* Material for this exercise
--------

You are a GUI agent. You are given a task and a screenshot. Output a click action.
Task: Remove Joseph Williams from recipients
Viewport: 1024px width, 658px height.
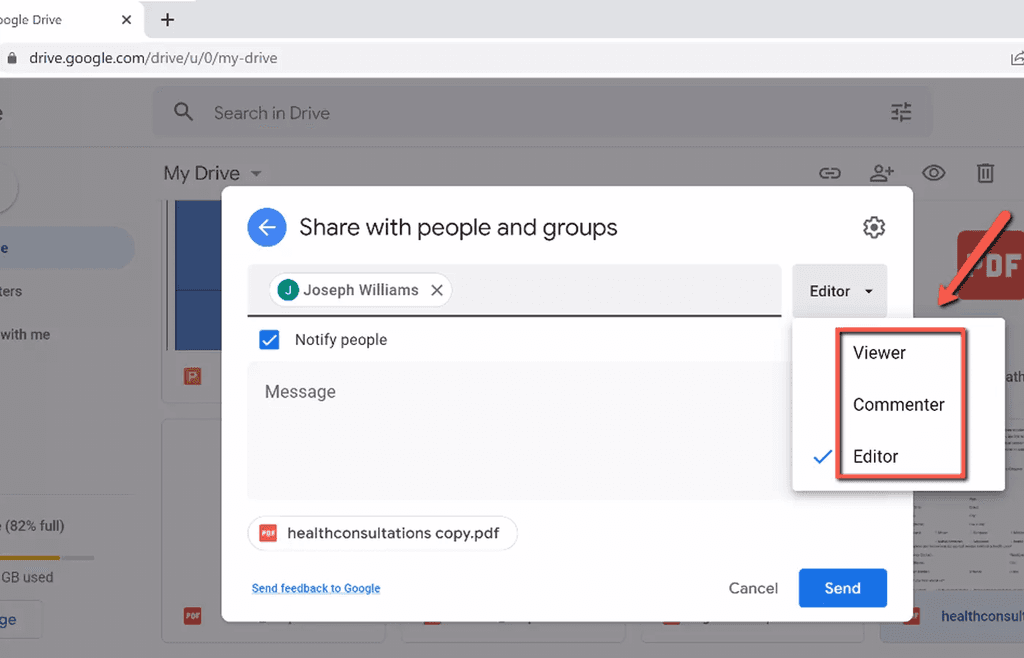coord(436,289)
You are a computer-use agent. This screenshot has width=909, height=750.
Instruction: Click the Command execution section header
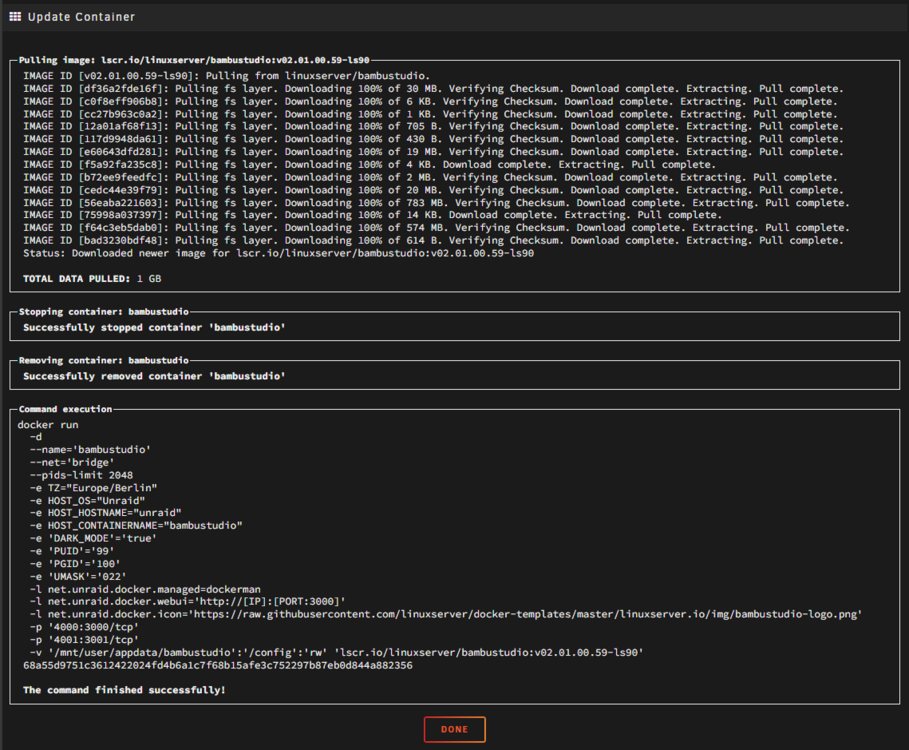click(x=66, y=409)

--------

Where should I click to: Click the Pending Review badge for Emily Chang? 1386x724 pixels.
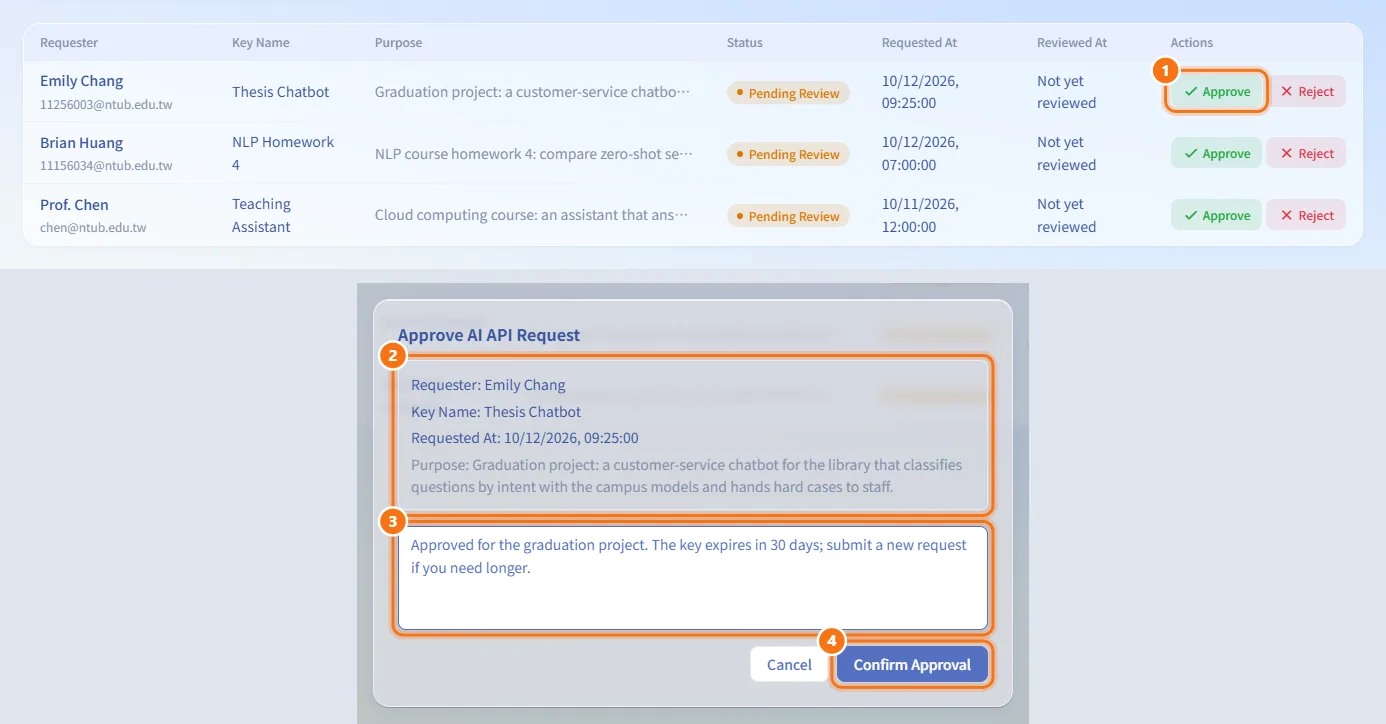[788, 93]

--------

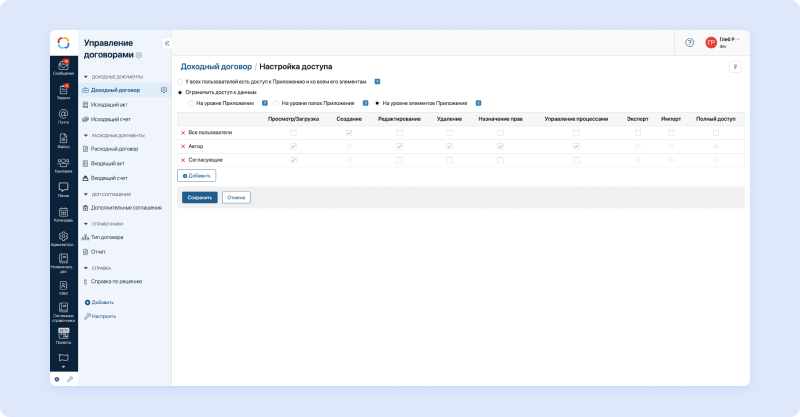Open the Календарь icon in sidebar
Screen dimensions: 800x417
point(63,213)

--------

* Directions for this task
Read through the entries and count the lines where "agent" appears; respond with the number only.

* Problem solution
2